Fra gli artisti di arte digitale anche Massimo Cittadini (Contrasto) è sensibile a queste tematiche e sta portando avanti da anni un lavoro sull'uso alternativo del computer e lo stesso può dirsi per i GMM (Antonio Glessi e Andrea Zingoni) il cui lavoro può dirsi realmente multimediale e trasversale.

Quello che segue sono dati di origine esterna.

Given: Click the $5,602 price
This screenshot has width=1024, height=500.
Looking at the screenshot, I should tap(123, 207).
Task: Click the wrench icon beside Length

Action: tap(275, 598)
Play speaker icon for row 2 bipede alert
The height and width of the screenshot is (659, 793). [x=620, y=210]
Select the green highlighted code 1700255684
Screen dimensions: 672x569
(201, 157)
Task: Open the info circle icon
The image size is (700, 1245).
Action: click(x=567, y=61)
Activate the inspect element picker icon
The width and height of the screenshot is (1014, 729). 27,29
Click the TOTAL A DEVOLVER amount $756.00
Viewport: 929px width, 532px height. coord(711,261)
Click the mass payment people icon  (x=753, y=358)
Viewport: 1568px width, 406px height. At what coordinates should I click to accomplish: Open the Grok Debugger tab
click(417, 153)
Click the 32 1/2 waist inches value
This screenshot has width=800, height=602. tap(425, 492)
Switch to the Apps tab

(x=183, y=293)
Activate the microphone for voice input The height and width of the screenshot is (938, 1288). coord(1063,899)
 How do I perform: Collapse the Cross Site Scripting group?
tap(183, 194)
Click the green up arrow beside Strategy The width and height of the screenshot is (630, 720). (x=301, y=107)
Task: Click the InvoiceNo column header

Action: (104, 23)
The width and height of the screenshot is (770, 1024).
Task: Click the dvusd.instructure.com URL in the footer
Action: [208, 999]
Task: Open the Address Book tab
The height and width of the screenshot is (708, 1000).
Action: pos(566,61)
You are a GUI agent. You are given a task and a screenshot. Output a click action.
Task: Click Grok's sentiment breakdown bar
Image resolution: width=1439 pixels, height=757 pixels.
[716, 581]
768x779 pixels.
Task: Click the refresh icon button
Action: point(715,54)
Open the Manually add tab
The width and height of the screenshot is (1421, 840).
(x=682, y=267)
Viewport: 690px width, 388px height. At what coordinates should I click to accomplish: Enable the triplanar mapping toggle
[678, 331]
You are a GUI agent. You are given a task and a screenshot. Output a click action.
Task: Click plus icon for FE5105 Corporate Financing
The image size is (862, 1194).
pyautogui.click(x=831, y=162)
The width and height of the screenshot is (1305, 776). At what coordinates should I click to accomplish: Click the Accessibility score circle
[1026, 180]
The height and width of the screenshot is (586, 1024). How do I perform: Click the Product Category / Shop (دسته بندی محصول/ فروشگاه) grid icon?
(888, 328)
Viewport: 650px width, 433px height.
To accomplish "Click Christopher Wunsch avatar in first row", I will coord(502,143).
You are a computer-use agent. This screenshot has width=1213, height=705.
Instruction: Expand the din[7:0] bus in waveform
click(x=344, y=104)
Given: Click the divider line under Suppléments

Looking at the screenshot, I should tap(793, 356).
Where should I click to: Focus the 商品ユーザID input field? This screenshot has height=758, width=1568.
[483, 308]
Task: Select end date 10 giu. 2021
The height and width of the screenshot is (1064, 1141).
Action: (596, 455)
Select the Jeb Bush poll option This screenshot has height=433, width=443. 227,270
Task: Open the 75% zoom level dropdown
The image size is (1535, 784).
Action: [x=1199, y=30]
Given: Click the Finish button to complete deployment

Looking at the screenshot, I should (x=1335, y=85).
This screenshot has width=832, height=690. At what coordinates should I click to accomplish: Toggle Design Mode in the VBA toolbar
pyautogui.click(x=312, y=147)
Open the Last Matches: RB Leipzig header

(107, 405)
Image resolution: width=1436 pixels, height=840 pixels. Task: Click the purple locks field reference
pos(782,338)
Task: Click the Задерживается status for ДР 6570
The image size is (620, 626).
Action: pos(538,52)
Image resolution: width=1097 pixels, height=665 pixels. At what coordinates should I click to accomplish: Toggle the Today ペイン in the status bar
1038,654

All'interno di questo discorso merita sicuramente di essere ricordato il gruppo di Bang Amen e il successivo Pat Pat Recorder, formato nel 1986 da Tommaso Tozzi, Steve Rozz, Nielsen Gavyna, Priscila Lena Farias e successivamente da Massimo Cittadini. Queste, le parole di Tommaso Tozzi che ricorda l'attività del gruppo nel libro Opposizioni '80:
"Al Pat Pat Recorder si sono susseguite, nell'arco di circa due anni, una frenetica serie di iniziative alternative quali performance poetiche, sonore, multimediali, mostre o presentazioni di fanzine, gruppi e singoli, notti di graffiti urbani, pubblicazioni e altro, che hanno in un certo modo 'movimentato' l'ambiente alternativo fiorentino tra il 1986 e il 1987. Certe performance che realizzai in questi due spazi erano l'esatta ripetizione di quelle realizzate da artisti d'avanguardia durante questo secolo. Il dimostrare che era in atto un'accademizzazione delle pratiche dell'avanguardia, così come è stato fatto per l'arte Concettuale, era un modo anche per contestare tutta la frangia dei cosiddetti artisti bohemienne che durante gli anni '80, così come anche in periodi precedenti, hanno usato le varie mode culturali ‘alternative’ per proporsi come eroi, vittime, folli e geni del momento."
Voglio continuare a riportare le parole di Tozzi relative al discorso di sopra perché permettono di contestualizzare ulteriormente gli anni '80 e le pratiche oppositive di cui parlavo in precedenza. T. Tozzi aggiunge: "Sfruttando la purezza dei movimenti alternativi e il loro radicale sforzo di operare in clandestinità, fuori dai circuiti commerciali, molti giovani artisti hanno copiato gli aspetti più esteriori e più facili dei linguaggi di tali movimenti non solo svuotandoli di ogni senso politico, ma presentandoli al giudizio pubblico in modo falso, esagerato, distorto e aggressivo che ha provocato un naturale rifiuto del senso comune intorno a tali ambienti. La critica alla falsità dei media nel presentare le contro-culture è il concetto di base del gesto che fecero nel 1984 tre ragazzi di Milano a un convegno di famosi sociologi sul tema delle nuove culture giovanili, essi salirono sul banco della conferenza e tagliandosi il corpo con delle lamette dimostrarono quale fosse in realtà l'argomento sul quale il convegno stava discutendo. Uno di quei ragazzi in questione, Gomma, sarà in seguito uno dei fondatori della fanzine Decoder; inoltre, quella azione sarà riportata e appoggiata dalla fanzine Amen di Milano. Intorno a questa fanzine e dal clima dell'Helter Skelter (Milano), si svilupperanno i presupposti per un'area underground italiana rivolta all'uso di nuove tecnologie per scopi sociali di controcultura."
Con queste parole di Tozzi che ricordano l'atto performativo di Gomma, si chiude il cerchio degli anni '80, che va però pensato anch'esso attraversato da una saetta, quella che punta verso il successivo decennio in cui si giungerà al virtuale e alle Reti.